§ **WHAT TO DO**
Scan the listing for the word "logo", and copy out each line where it is found.

------ GIVEN DATA

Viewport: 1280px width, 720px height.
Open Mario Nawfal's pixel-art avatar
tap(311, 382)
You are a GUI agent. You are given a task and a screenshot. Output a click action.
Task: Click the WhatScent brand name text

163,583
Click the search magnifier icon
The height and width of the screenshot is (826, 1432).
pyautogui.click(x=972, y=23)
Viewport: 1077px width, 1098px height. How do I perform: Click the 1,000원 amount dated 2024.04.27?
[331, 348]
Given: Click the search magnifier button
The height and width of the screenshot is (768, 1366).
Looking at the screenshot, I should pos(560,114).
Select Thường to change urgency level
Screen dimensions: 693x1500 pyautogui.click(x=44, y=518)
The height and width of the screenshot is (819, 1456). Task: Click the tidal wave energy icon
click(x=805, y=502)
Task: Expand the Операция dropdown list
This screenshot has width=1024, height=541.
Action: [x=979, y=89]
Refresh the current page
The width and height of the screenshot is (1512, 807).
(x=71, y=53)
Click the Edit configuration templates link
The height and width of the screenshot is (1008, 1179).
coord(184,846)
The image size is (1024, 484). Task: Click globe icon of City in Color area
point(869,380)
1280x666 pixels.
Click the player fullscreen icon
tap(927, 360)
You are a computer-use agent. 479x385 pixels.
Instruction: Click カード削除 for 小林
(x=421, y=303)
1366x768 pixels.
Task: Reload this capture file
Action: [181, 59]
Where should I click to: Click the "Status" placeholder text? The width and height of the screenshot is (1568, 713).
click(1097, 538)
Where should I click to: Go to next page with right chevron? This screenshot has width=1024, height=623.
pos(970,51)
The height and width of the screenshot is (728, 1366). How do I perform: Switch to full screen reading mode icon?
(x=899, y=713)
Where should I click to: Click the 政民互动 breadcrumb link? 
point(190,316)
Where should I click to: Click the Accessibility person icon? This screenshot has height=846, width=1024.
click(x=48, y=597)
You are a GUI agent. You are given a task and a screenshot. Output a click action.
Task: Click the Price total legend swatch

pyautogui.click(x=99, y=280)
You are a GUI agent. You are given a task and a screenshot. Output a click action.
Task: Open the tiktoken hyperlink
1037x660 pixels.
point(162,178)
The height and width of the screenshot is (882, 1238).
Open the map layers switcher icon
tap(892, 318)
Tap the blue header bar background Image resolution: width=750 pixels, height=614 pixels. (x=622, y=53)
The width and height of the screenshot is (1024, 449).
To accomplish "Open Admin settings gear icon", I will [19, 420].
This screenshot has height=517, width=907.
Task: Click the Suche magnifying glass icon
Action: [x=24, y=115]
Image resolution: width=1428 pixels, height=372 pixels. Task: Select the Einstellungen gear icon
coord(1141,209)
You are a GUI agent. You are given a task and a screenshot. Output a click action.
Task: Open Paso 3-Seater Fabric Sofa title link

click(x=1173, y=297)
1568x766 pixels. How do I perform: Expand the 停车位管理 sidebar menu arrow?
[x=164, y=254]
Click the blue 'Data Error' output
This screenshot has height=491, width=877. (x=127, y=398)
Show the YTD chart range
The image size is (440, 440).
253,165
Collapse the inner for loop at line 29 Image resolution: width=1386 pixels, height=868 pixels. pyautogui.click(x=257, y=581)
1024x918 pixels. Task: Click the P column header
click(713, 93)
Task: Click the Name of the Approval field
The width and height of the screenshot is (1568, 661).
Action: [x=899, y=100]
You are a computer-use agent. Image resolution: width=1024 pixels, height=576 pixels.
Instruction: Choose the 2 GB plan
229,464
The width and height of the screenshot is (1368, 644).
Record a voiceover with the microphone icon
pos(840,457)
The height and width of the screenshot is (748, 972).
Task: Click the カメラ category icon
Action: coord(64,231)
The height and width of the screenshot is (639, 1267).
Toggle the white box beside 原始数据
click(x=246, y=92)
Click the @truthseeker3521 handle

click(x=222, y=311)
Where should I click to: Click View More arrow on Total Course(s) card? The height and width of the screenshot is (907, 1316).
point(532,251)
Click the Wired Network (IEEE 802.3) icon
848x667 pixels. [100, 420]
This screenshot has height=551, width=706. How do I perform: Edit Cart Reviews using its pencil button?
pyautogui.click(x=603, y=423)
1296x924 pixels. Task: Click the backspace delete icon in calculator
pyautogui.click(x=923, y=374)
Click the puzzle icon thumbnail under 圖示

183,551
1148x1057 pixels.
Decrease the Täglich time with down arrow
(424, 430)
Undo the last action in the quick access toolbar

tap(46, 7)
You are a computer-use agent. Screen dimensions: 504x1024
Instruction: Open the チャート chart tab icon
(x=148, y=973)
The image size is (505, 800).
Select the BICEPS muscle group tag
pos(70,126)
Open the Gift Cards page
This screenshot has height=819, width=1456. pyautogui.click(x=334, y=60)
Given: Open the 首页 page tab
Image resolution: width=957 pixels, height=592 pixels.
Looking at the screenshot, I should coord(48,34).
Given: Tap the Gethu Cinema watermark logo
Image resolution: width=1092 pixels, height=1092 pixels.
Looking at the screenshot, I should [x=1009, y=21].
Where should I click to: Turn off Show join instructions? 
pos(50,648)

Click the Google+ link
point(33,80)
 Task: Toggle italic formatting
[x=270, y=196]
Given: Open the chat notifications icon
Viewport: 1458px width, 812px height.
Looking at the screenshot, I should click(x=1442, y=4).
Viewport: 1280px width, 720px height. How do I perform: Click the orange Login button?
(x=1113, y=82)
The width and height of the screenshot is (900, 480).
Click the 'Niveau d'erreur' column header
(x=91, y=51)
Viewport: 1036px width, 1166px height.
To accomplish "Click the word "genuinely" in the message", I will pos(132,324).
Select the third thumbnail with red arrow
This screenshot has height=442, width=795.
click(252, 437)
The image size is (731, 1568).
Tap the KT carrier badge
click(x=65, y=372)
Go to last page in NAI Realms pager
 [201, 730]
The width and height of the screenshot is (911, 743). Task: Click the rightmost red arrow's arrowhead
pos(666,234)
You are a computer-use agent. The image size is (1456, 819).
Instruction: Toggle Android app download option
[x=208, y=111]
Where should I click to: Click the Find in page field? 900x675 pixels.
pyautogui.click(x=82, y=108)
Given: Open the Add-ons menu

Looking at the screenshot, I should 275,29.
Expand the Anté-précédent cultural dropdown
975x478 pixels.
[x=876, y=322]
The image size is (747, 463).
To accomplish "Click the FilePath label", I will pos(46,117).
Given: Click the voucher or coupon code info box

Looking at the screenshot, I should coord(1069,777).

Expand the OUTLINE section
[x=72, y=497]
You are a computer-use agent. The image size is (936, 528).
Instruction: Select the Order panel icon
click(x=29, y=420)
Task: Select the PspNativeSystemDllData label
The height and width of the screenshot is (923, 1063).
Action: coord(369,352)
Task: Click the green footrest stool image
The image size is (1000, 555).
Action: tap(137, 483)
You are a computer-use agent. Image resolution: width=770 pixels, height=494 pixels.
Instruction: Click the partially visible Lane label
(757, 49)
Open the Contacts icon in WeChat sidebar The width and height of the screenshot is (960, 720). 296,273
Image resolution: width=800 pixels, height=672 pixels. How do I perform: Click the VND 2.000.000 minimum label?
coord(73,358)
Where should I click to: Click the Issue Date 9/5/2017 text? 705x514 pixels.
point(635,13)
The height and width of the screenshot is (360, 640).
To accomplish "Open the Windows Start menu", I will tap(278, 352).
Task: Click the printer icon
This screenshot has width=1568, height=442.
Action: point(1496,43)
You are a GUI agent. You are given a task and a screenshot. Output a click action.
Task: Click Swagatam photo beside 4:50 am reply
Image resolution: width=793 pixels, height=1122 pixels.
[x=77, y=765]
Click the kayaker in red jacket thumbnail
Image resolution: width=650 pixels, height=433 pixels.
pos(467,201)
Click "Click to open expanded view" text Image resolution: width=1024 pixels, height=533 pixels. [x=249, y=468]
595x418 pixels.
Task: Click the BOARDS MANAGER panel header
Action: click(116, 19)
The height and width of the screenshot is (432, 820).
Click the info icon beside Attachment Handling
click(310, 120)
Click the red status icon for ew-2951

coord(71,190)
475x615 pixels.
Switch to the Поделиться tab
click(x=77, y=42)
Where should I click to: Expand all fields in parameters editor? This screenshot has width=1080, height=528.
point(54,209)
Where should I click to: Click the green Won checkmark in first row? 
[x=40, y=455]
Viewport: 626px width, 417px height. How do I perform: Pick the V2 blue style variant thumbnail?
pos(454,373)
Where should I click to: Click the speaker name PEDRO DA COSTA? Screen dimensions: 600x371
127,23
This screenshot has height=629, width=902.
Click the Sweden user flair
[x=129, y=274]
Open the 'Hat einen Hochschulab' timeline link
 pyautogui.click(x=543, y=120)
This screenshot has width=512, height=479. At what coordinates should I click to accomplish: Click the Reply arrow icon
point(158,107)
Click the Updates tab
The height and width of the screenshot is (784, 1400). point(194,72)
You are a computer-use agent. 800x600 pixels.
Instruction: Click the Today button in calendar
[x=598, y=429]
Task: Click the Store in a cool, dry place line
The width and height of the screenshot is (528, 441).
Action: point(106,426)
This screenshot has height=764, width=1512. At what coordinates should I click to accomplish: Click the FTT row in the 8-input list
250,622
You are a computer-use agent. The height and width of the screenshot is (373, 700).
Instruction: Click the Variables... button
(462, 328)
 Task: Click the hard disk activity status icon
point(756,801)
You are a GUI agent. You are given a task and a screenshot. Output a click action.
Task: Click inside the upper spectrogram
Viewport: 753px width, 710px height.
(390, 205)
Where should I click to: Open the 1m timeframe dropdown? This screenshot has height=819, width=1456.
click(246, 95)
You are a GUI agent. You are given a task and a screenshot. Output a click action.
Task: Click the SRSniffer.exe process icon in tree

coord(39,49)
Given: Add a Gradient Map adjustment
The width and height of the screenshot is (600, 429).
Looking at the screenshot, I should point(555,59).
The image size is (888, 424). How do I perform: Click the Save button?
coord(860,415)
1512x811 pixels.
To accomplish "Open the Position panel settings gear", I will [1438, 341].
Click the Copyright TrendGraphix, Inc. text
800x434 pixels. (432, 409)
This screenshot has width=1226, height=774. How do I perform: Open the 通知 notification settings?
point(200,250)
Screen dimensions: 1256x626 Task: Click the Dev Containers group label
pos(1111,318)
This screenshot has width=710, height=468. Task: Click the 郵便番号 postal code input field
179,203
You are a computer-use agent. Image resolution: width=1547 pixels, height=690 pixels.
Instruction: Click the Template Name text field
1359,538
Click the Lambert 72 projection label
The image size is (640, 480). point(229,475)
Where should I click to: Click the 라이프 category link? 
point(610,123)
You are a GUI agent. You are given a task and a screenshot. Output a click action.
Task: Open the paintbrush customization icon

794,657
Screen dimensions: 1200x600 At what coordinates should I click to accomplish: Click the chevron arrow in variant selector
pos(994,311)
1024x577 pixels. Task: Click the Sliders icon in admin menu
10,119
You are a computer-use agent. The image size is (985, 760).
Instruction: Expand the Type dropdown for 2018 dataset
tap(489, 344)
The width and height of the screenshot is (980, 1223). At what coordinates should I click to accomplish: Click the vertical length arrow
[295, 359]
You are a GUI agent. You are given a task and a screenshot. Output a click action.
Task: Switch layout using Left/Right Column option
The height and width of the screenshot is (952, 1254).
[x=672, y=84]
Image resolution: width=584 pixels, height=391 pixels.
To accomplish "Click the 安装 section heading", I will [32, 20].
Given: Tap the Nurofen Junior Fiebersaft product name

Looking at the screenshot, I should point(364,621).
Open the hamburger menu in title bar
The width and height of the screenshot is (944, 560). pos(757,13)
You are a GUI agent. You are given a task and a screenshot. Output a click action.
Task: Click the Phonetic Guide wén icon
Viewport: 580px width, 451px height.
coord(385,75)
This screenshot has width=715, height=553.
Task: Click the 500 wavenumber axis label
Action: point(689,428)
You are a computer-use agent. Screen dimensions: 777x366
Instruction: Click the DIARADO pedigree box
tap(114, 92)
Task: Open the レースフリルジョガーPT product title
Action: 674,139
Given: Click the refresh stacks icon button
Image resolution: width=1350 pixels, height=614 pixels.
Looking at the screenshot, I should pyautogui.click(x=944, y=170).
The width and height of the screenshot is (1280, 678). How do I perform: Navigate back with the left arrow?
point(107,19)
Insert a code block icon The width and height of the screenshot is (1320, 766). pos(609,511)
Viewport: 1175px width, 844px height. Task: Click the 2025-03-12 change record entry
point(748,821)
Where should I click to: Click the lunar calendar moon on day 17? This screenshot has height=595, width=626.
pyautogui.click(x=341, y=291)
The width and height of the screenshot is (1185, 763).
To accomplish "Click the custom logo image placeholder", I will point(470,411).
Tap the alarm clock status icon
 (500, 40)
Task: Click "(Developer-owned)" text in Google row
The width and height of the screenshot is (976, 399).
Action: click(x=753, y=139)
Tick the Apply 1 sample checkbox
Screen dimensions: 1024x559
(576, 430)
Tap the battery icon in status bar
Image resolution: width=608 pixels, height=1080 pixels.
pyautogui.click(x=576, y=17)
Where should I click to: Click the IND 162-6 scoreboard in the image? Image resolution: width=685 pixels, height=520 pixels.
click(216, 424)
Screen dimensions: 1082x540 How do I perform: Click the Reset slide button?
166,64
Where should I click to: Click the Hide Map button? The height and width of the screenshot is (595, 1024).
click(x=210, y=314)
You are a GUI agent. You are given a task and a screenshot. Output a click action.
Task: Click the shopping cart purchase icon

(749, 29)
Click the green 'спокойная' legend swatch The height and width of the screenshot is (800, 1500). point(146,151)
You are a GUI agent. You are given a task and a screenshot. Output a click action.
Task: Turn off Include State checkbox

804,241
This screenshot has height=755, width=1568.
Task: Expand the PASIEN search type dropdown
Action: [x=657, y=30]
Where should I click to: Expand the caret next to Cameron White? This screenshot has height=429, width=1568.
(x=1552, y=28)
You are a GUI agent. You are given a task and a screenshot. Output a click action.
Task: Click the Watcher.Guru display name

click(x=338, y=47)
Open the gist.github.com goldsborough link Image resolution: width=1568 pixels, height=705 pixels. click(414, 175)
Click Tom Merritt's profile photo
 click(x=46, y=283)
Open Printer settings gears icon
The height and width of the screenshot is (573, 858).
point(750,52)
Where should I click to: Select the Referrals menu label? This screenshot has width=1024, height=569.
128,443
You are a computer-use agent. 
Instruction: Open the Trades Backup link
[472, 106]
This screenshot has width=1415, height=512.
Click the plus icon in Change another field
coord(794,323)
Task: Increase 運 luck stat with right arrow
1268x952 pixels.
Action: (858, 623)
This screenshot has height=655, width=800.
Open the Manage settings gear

------------

§ **EXPECTED ANSWER**
Given: Tap the Gethu Cinema watermark logo
To accomplish "Click the custom logo image placeholder", I will point(470,411).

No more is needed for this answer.